Sharing your workflow

Now you’ve produced a technical marvel, it’s time to tell the world and enjoy the well-earned plaudits. To build your workflow, open it up in Alfred’s Preferences, right-click on the workflow’s name in the list on the left-hand side, and choose Export…. This will save a .alfredworkflow file that you can share with other people. .alfredworkflow files are just ZIP files with a different extension. If you want to have a poke around inside one, just change the extension to .zip and extract it in the normal way.

And how do you share your Workflow with the world?

There’s a Share your Workflows thread on the official Alfred forum, but being a forum, it’s less than ideal as a directory for workflows. Also, you’d need to find your own place to host your workflow file (for which GitHub and Dropbox are both good, free choices).

It’s a good idea to sign up for the Alfred forum and post a thread for your workflow, so users can get in touch with you, but you might want to consider uploading it to Packal.org, a site specifically designed for hosting Alfred workflows. Your workflow will be much easier to find on that site than in the forum, and they’ll also host the workflow download for you.

Updating your workflow

Software, like plans, never survives contact with the enemy, err, user.

It’s likely that a bug or two will be found and some sweet improvements will be suggested, and so you’ll probably want to release a new and improved version of your workflow somewhere down the line.

Instead of requiring your users to regularly visit a forum thread or a website to check for an update, there are a couple of ways you can have your workflow (semi-)automatically updated.

The Packal Updater

The simplest way in terms of implementation is to upload your workflow to Packal.org. If you release a new version, any user who also uses the Packal Updater workflow will then be notified of the updated version. The disadvantage of this method is it only works if a user installs and uses the Packal Updater workflow.

GitHub releases

A slightly more complex to implement method is to use Alfred-PyWorkflow’s built-in support for updates via GitHub releases.

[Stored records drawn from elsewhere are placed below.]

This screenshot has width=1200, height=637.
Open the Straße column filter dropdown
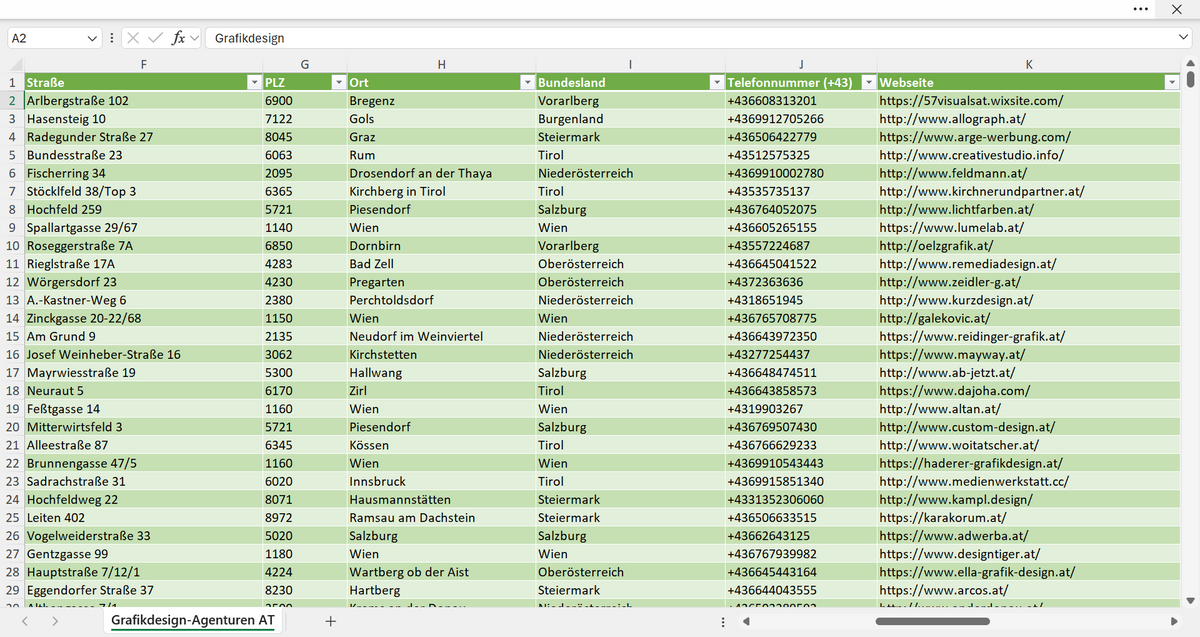point(253,82)
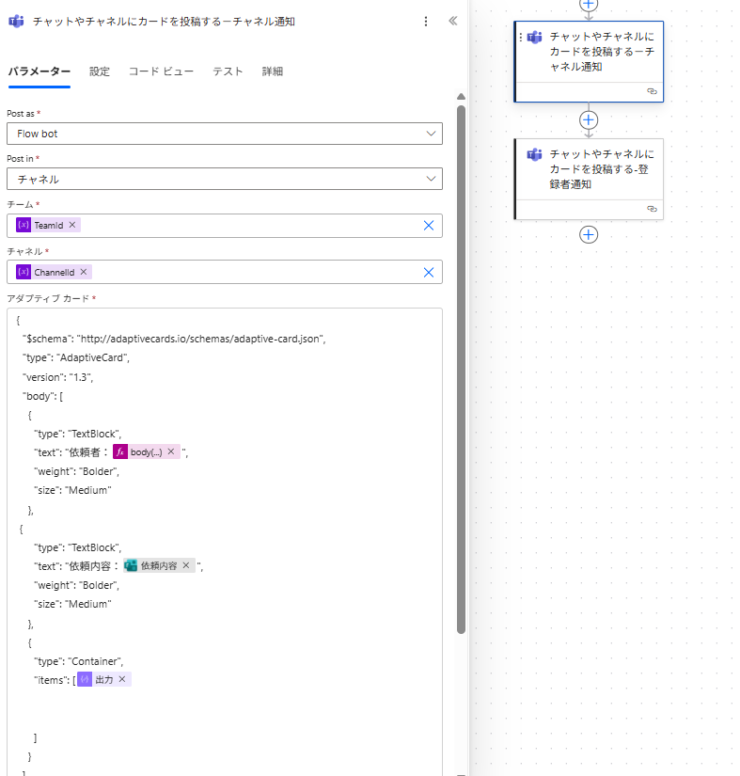Select the テスト tab
Viewport: 740px width, 776px height.
(x=228, y=72)
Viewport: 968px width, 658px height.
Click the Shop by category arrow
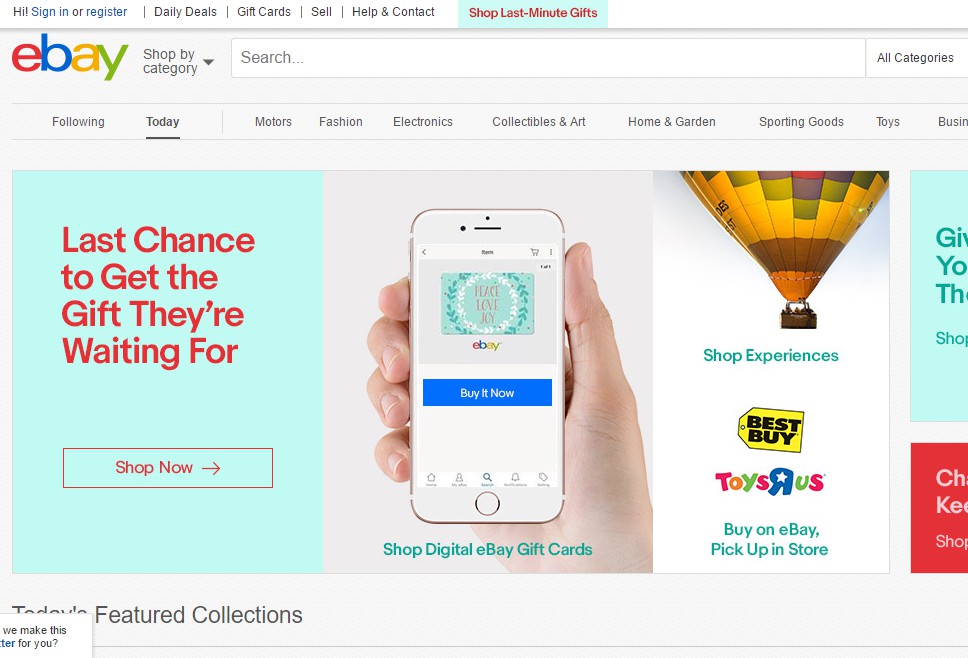pyautogui.click(x=209, y=62)
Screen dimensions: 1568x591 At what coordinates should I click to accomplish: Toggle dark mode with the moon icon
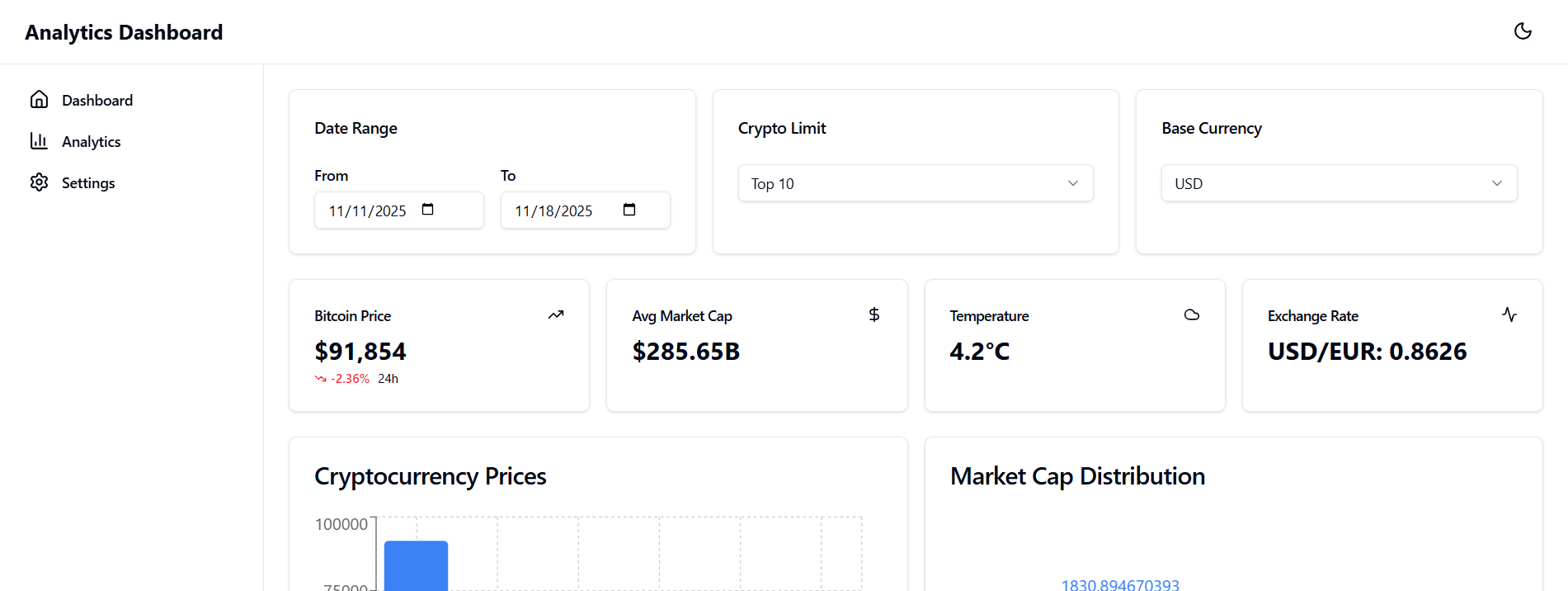1523,31
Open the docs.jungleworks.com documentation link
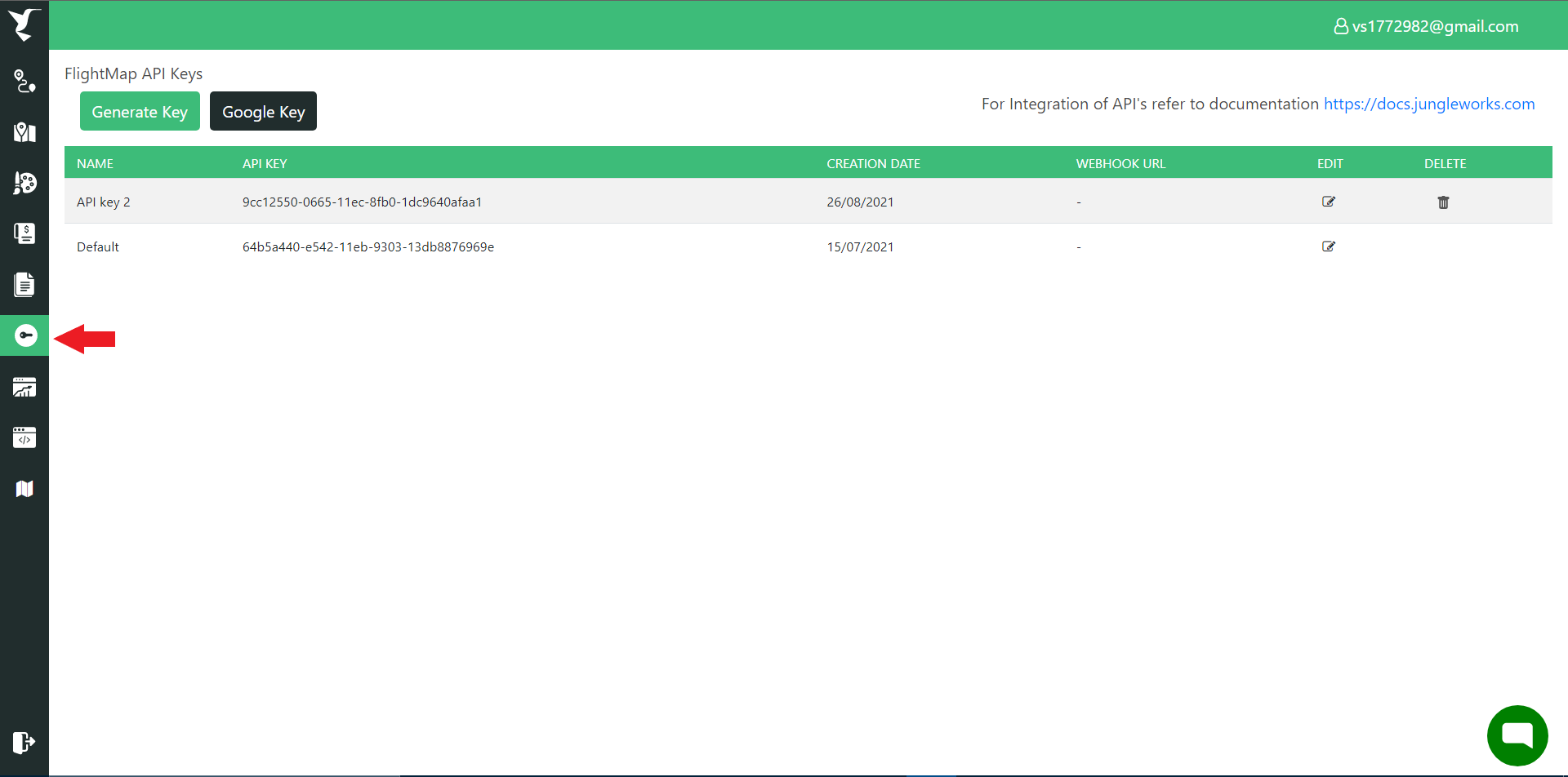1568x777 pixels. click(1428, 104)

If you tell your Workflow object the name of your GitHub repo and the installed workflow’s version number, Alfred-PyWorkflow will automatically check for a new version every day.

By default, Alfred-PyWorkflow won’t inform the user of the new version or update the workflow unless the user explicitly uses the workflow:update “magic” argument, but you can check the Workflow.update_available attribute and inform the user of the availability of an update if it’s True.

See Self-updating in the User Guide for information on how to enable your workflow to update itself from GitHub.